Security Best Practices for the Agentic Web
Autonomous agents are powerful. That means they are dangerous. This guide outlines the Defense-in-Depth strategy required for running OpenClaw nodes safely.
[!WARNING] Never run untrusted agent code on your host machine without sandboxing.
1. Sandboxing Layers
We enforce a strict containment policy for all agent execution.
Level 1: WASM Isolation (Default)
All "logic" skills (math, parsing) run in WebAssembly modules. They have zero access to the file system or network unless explicitly granted via capabilities.
Level 2: Docker Containers (Recommended)
For agents that need to compile code or use Python libraries:
openclaw config set sandbox.runtime docker
openclaw config set sandbox.image openclaw/runtime-secure:latest
This ensures that rm -rf / inside the agent only destroys an ephemeral container, not your laptop.
2. Capability Manifests
OpenClaw uses a permission system similar to Android. Agents must declare what they need upfront.

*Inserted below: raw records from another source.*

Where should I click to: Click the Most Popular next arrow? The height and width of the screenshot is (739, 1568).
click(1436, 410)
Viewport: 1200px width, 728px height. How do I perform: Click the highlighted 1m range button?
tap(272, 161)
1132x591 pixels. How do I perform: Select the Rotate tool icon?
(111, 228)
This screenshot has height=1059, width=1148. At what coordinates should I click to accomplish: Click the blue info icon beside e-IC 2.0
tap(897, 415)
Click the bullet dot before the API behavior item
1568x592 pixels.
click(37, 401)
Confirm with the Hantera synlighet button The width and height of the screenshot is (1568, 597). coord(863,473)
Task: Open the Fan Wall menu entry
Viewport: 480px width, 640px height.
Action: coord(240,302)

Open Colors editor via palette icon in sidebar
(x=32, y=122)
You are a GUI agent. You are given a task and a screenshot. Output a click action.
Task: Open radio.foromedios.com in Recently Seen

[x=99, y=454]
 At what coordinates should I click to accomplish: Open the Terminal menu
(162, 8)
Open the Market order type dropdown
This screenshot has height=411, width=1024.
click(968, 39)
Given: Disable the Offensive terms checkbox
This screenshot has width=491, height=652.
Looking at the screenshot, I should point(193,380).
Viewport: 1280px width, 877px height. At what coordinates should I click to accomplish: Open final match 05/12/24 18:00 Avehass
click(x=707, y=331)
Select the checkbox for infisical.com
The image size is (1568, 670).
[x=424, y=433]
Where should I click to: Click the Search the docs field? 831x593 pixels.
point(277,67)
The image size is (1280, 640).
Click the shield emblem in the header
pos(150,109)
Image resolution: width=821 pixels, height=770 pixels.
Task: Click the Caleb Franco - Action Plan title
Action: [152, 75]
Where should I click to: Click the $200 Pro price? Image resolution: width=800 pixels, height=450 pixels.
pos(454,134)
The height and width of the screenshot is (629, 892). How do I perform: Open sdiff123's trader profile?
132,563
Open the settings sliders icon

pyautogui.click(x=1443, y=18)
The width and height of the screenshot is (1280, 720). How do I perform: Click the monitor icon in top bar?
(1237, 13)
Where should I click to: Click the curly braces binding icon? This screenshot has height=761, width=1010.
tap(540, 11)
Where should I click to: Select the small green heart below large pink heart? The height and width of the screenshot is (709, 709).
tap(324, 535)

Example Manifest (agent.json):
{
"permissions": [
"network:read:github.com",
"fs:read:./logs",
"fs:write:./reports"
]
}
If an agent tries to access google.com or write to /etc/hosts, the runtime kernel kills it instantly.
3. Human-in-the-Loop (HITL)
For high-stakes actions (sending money, deploying to prod), configure a Human Gate.
policy:
requires_approval:
- tool: "bank_transfer"
- tool: "kubectl_apply"
When the agent attempts these actions, it pauses and sends a push notification to your OpenClaw Hub app waiting for biometric approval.
4. Audit Logging
Every thought loop, tool call, and result is hashed and stored in the localized ledger (.openclaw/ledger/).
To audit an agent's recent behavior:
openclaw audit --agent=Sentinel-Alpha --last=1h
Stay Vigilant. The Lattice is open, which means bad actors are present. Verify cryptographic signatures on all skills before installing.